To prepare radiolabeled ^99mTc(CO)₃-HU complex, the labeling conditions of ^99mTc(CO)₃-HU complex were optimized in the aspect of pH, reaction temperature, reaction time, and the amount of ligand. With this aim, 100 μL of hydroxyurea stock solution was measured and transferred into an eppendorf tube. The activity of ^99mTc(I) tricarbonyl core, prepared previously, was measured and 1 mCi of ^99mTc(I) tricarbonyl core was added to the eppendorf tube. Then, the eppendorf tube was placed into a glass tube, which was filled with water and then incubated at 90°C for 30 minutes. After incubation, the solution was cooled down to room temperature by waiting in an ice bath. Radiochemical purity of ^99mTc(CO)₃-HU complex was evaluated by TLRC and HPLRC methods.

Radiochemical purity analysis

The radiochemical purity of [^99mTc(CO)₃(H₂O)₃]⁺ core and final complex ^99mTc(CO)₃-HU was evaluated by TLRC and HPLRC chromatography methods. TLRC analyses were performed on silica-coated alumina TLC plates with acetonitrile and serum physiological (SF) as the developing media. TLC plates were scanned with a Bioscan AR-2000 radioanalyzer.

High-performance liquid chromatography (HPLC) experiments were accomplished by the use of a Shimadzu system with quaternary gradient pump (Model LC-10Atvp Shimadzu), an automated syringe injector (20 μL loop), and a 5 μL reverse-phase column (RP-C-18 column). The gradient system consisting of 0.1% trifluoroacetic acid (TFA) with H₂O (solvent A) and methanol (solvent B) was used as the eluting solvent. Mobile-phase flow system was applied as linear gradient in the first 3 minutes %100 A; between minutes 3.1–9 %75 A, %25 B; and between minutes 9.1–20 from %66 A (%34 B) until it reaches %0 A (%100 B). The flow rate was maintained at 1 mL/min.

Lipophilicity analysis

To measure lipophilicity (logP) of ^99mTc(CO)₃-HU complex, n-octanol and pH 7 buffer (PBS) were used. Initially, 300 μL of n-octanol and 300 μL of pH 7 buffer (PBS) were put into a centrifuge tube; to this mixture, 100 μL of ^99mTc(CO)₃-HU complex was added and the resulting mixture was stirred for 1 minute with the aid of a vortex. Then, the mixture was centrifuged at 2500 rpm for 30 minutes, so that the formation of two phases in the mixture is provided. One hundred microliters of phases was taken both from the upper and lower phase and the activities were counted with the semiconductor solid-state Cd(Te) detector. The partition coefficient was calculated as the ratio of count per second (CPS)/g of octanol to CPS/g of water.

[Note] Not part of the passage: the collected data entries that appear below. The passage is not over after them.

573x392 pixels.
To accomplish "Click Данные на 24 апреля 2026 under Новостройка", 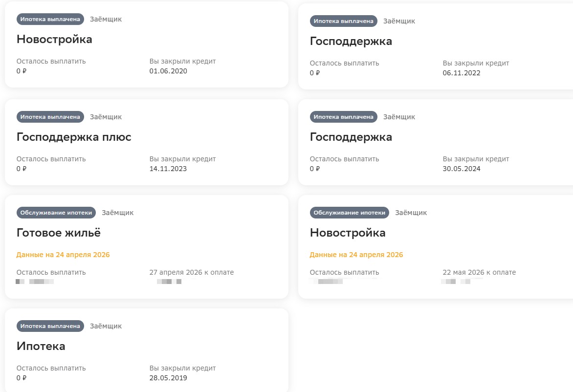I will [356, 255].
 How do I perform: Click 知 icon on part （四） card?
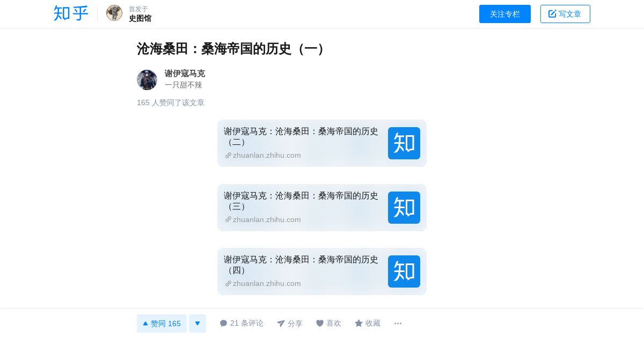click(404, 271)
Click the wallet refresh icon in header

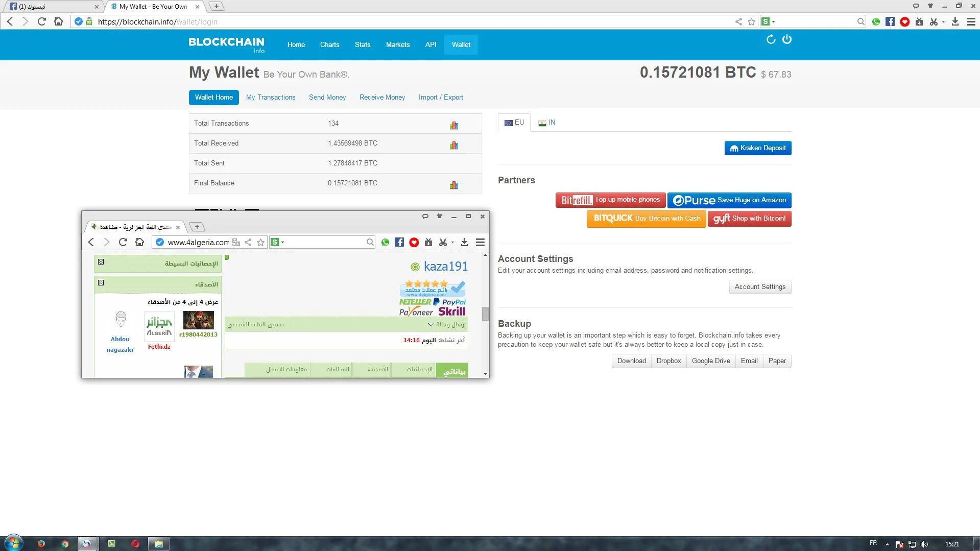coord(771,39)
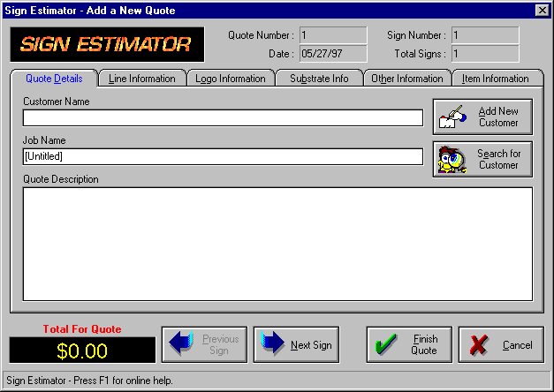Click the blue right arrow Next Sign icon
This screenshot has width=554, height=392.
click(272, 344)
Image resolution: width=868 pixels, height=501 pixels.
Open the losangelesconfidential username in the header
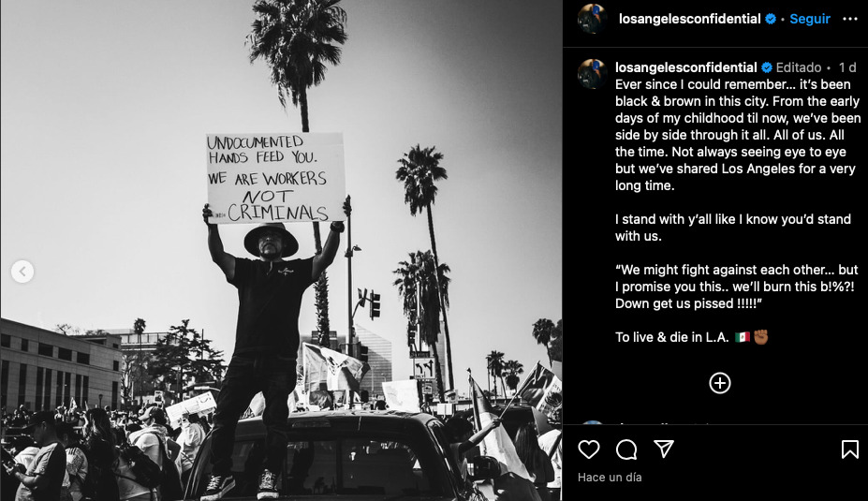pos(689,19)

Experiments were conducted thrice and averaged.

Stability studies

In vitro stability of the ^99mTc(CO)₃-HU-complex was determined by incubating 100 μg/37 MBq of the labeled compound at room temperature. The sample was then analyzed at time intervals of 0, 30, 60, 120, 240, and 1440 minutes by TLRC after labeling (n = 3).

Biodistribution studies

All the animal experiments were carried out in compliance with the relevant national laws as approved by the local committee on the conduct and ethics of animal experimentation (the Department of Experimental Research and Surgery and the Animal Research Ethic Committees of the Ege University numbered 2012–080).

For determination of the biological efficacy of ^99mTc(CO)₃-HU complex in vivo, a biodistribution study was performed on male Wistar Albino rats with a weight range of 130–250 g. 0.2 mL of the ^99mTc(CO)₃-HU containing 10 μg HU (18.5 MBq) of activity was injected through the tail vein. The studies were carried out at 5, 30, and 60 minutes postinjection for three rats at each time interval. The rats were sacrificed at desired times with a cocktail of ketamine/xylazine (75–l00 mg/kg and 5–10 g/kg) by intraperitoneal injection. All major organs were excised, rinsed, weighed, and counted in the Cd(Te) detector to estimate the percent of injected dose/g of the tissue.

Differences in the mean values of measured activities were evaluated statistically by the SPSS15 program (Univariate Variance Analyses and Pearson Correlation; Chicago, IL). Probability (p) values <0.05 were considered to be significant. A Pearson correlation was carried out between organs for ^99mTc(CO)₃-HU.

FITC labeling of hydroxyurea

A solution of hydroxyurea was prepared dissolving 3 mg of drug in 1 mL of 0.1 M sodium carbonate. FITC (1 mg) was dissolved in 1 mL of dimethyl sulfoxide and 50 μL of this solution was added into the stock solution of hydroxyurea while stirring gently and continuously. This solution was incubated at 4°C for 8 hours in the dark. After incubation, 50 μM of NH₄Cl solution was added and again incubated at 4°C for 2 hours. At the end of the incubation time, 1 μg Xylene cyanol and 5 μL glycerol were added and the solution was passed through the Sephadex G-25 column to separate the unbound FITC.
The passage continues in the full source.